In Abellanas et al. (2001b) proposed an O(min{n(n−m)²,nm(n−m)}) time algorithm for computing the smallest perimeter axis-parallel rectangle enclosing at least one point of each color. We use the above algorithm to obtain the smallest perimeter axis-parallel rectangle R. After R is obtained, we construct a convex hull CH _app over the points inside R. CH _app is the convex hull we need.

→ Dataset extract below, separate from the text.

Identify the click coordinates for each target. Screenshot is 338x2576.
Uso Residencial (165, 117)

Let the perimeter of R be per _R and let the diagonal of R be l _dia and the length of l _dia be d. CH _app contains at least one point of each color and CH _app is totally inside R (see Fig. 15). Therefore per _app ≤per _R . Let R′ be the smallest perimeter axis-parallel rectangle enclosing CH _opt , per _R′ be the perimeter of R′, l′ _dia be the diagonal of R′ and d′ be the length of l′ _dia . Because R′ is the smallest perimeter axis-parallel rectangle, at least one point with a distinct color lies on every edge of R′. Then per _R′≥per _opt ≥2d′. We know \(\mathit{per}_{R'} \le 2\sqrt{2}d'\). Therefore, \(\mathit{per}_{R'}\ge \mathit{per}_{\mathit{opt}} \ge {\sqrt{2}\over 2}\mathit{per}_{R'}\). Hence we have \(\mathit{per}_{\mathit{opt}}\le \mathit{per}_{\mathit{app}}\le \sqrt{2} \mathit{per}_{\mathit{opt}}\), due to that per _R′≥per _R ≥per _app .

Fig. 15

Illustration of the \(\sqrt{2}\)-approximation algorithm

Theorem 9

There is a \(\sqrt{2}\)-approximation algorithm for PSPCHCS with a running time O(min{n(n−m)²,nm(n−m)}).

7 Conclusions

In this paper we study several geometric problems of color-spanning sets. We propose an O(n ^1+ε) time algorithm for MaxDCS and show that LCPCS is NP-Complete for the L _p (1≤p<∞) metric. Moreover, we prove that LCPCS is \((\frac{1}{2}+\varepsilon)\)-APX-hard in one dimension, which means that finding an approximation algorithm whose approximation ratio is better than \(\frac{1}{2}\) is NP-hard. Then we prove that PSMSTCS, PLMSTCS and PSPCHCS are NP-Complete and propose two efficient constant factor approximation algorithms for PSPCHCS. For the future work, it will be interesting to investigate whether there exists an \(\frac{1}{2}\)-approximation for LCPCS in one dimension.